Sorry, but the current climate science and risk assessment underestimates the danger and overestimates the cost of prevention/adaptation.
Remember that thread where we examined the IPCC claims for no hysteresis in the Arctic?
I wouldn't be surprised to find old reports overestimating costs of renewables
Old reports? I don't know about the IPCC, but the IEA certainly overestimates all sorts of assumptions about renewables and EV. More often than not I hear of municipalities completing renewables before than expected. Their expectations no doubt based on what they believed to be the best science.
Again you have to consider the reason: Is the overestimate of cost a reasonable attempt that has been proven accidentally wrong by subsequent events (an honest attempt would be expected to have lots of errors in both directions) or is it deliberate or recklessly careless or....?
The IEA consistently fails in the same direction. I would be surprised if the same thing doesn't happen in the IPCC.
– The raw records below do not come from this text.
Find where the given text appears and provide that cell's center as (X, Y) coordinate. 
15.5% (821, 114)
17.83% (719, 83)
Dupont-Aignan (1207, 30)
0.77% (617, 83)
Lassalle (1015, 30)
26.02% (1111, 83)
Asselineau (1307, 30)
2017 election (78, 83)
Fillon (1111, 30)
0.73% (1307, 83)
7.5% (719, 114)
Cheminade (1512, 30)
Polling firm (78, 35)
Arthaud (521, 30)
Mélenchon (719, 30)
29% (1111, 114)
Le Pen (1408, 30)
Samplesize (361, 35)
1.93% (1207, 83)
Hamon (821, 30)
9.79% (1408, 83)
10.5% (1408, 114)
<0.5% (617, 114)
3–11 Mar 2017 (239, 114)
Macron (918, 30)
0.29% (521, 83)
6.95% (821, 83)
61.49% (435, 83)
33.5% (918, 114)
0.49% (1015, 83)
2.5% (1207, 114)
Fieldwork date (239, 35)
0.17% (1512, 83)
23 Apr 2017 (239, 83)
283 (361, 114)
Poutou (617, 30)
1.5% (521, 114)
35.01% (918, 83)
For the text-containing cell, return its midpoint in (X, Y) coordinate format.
An environmentalist looking at such a cost benefit report and deciding it doesn't adequately make the urgent case for much more action and very soon risks being a confirmation bias conclusion
I'm not an environmentalist but I know of my bias towards catastrophic thinking. Sadly, what I learn every day reinforces that thinking. I was pleasantly surprised by my lastest BOE estimate of 2032 as it gives me more time. At the same time, I'm horrified that people are trying to solve climate change for 2050.
What is your bias? What bias might an IPCC scientist face? I know for sure they face lying governments begging for pleasant answers. But did they disclose that bias? Of course not.
At least they lowered the safe limit to 1.5 C instead of 2 C.